> **WHAT THE TASK ASKS**
Count the lines of data below that include "computer". Provide only the number.

(Saved entries)
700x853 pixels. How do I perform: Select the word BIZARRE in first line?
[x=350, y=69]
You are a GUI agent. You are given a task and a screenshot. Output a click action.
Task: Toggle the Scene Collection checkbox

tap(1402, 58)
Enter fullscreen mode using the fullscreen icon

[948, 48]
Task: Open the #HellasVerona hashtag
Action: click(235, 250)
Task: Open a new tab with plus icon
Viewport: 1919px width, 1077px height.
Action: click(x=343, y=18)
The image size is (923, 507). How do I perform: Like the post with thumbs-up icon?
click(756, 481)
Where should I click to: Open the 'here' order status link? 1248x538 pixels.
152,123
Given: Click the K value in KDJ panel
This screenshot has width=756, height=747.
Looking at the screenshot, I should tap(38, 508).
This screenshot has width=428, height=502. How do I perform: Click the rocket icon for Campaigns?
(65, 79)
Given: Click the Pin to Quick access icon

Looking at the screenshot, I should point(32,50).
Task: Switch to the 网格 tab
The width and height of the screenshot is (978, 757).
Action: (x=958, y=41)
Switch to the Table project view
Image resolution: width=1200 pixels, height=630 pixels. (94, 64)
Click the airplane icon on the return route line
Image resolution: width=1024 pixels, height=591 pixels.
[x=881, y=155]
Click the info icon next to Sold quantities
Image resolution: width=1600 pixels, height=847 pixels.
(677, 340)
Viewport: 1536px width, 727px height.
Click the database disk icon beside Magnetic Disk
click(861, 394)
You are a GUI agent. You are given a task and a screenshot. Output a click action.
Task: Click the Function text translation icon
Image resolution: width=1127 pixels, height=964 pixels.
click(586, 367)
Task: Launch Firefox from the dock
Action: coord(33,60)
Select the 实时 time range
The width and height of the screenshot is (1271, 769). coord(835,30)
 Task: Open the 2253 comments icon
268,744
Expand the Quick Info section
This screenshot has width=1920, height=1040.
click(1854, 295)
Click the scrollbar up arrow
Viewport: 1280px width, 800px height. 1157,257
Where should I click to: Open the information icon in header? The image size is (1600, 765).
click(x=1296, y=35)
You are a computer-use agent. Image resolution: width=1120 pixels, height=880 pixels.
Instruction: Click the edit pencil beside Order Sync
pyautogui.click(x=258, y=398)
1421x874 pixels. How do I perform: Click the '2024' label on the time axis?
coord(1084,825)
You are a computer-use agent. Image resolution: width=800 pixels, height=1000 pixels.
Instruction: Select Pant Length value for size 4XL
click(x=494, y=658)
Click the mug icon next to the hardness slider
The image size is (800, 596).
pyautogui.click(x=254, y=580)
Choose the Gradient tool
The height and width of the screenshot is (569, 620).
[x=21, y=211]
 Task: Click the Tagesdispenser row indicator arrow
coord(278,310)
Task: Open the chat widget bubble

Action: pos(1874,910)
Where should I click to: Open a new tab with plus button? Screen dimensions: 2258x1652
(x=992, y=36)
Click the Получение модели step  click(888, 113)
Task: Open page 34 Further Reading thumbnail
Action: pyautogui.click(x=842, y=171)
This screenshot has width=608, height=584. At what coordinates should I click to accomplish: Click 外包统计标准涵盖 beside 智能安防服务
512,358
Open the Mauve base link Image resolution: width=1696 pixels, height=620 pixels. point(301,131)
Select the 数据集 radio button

> **RESPONSE BELOW**
2